The issue wasn't so much that he'd done it but my reaction when she marched him back to our house. "Oh sorry," I said with a chuckle. "We're a bit of a naked house." Now we wave across the street and leave it at that.

The veiled and the unveiled might have different values but we all want the best for our kids, which is why we find ourselves colliding at the same public-school gates. Sharing that value alone – the importance of education – is something I find heartening across the cultural divide.

At the junior school down the road there is an angry debate raging after an active member of the PTA circulated a petition questioning a recent decision to make halal meat the default menu option for school lunches, which are free for all students. Her objection is not the slaughtering practice (in the past, some halal butchers bled live animals as part of the killing process, but now for the most part it is humanely done) but the fact that the policy caters to a religious minority.

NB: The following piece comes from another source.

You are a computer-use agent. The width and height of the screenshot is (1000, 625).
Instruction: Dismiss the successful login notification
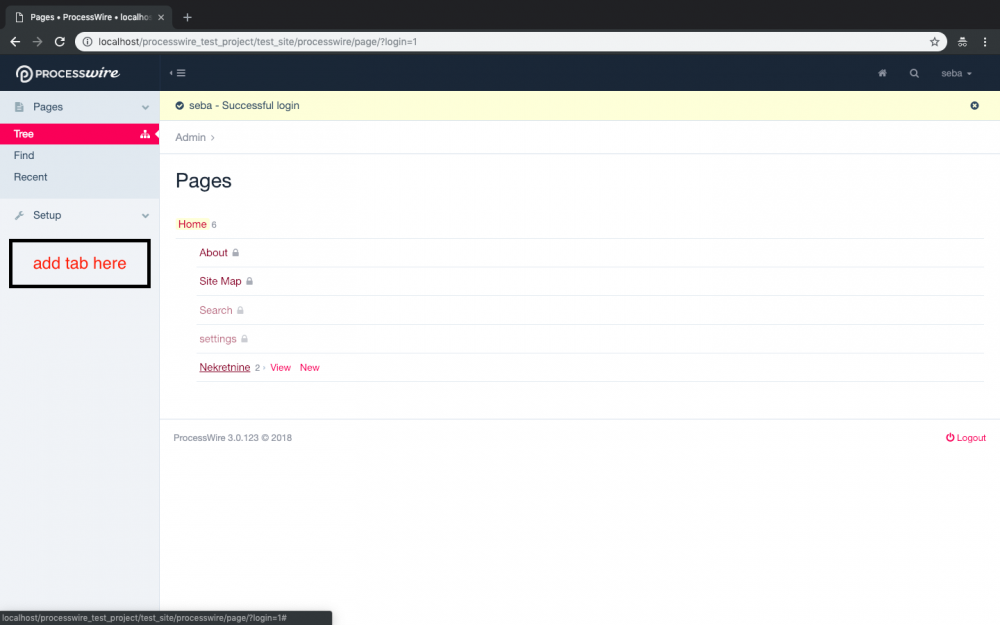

A non-Muslim mother at the school told me she is troubled. On the one hand she doesn't mind her daughter eating any sort of food as long as it's ethical and healthy. On the other, she is concerned about Muslim religious ideology taking over a secular school. "What if my daughter came home one day and said she wanted to convert to Islam?" she said, eyes wide with panic. I assured her it was very unlikely, which of course it is. (Her daughter is 4 and more interested in reciting the scripture of Frozen than the Koran.)

The issue at stake is a real one: In a secular, multicultural society, how much should the majority be expected to cater to minority religious requirements? The answer is: up until the point those religious freedoms begin to trample other dearly held freedoms. Say, equal rights for girls and women. Or the rights of children to receive an honest and healthy sex education.

By whipping up this public debate in Canada over the niqab, Conservative Leader Stephen Harper is engaging in the sort of anti-immigration, dog-whistle politics that have been employed by the right in Britain for years now. (Hardly surprising, given that Prime Minister David Cameron's former strategist, Lynton Crosby, has been employed to salvage Harper's campaign.)

These culture-war fights aren't worth the social divisions they stoke. When nearly a third of a school has religious dietary restrictions the rest could easily fall in with, it just makes practical economic sense for everyone to eat halal. Similarly, allowing Muslim women who want the right to wear a niqab while taking citizenship vows is a religious freedom that harms no one.